### Dataset content
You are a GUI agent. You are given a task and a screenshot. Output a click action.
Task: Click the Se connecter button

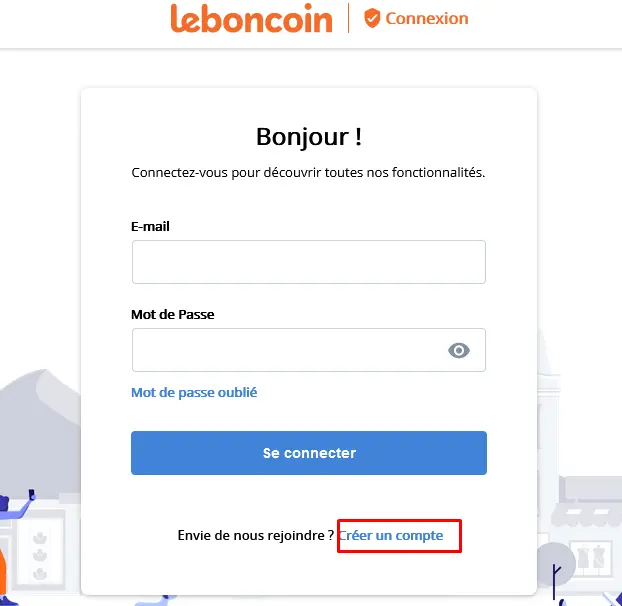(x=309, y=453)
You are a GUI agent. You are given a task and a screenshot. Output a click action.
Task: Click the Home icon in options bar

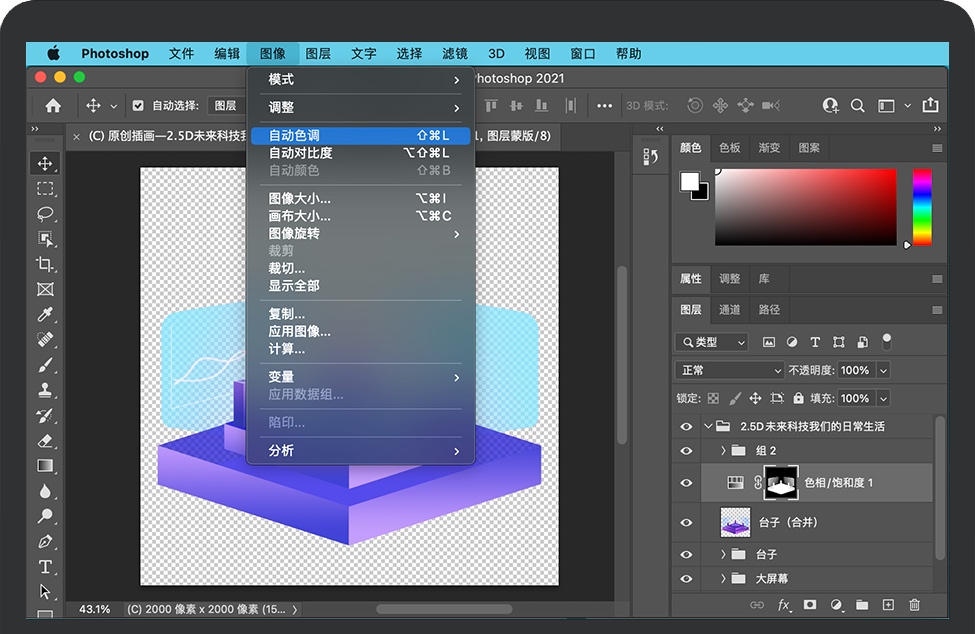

### Description of the task
The records above need to be reproduced exactly, with all images omitted.

### Answer
You are a GUI agent. You are given a task and a screenshot. Output a click action.
Task: Click the Se connecter button

(x=309, y=453)
You are a GUI agent. You are given a task and a screenshot. Output a click action.
Task: Click the Home icon in options bar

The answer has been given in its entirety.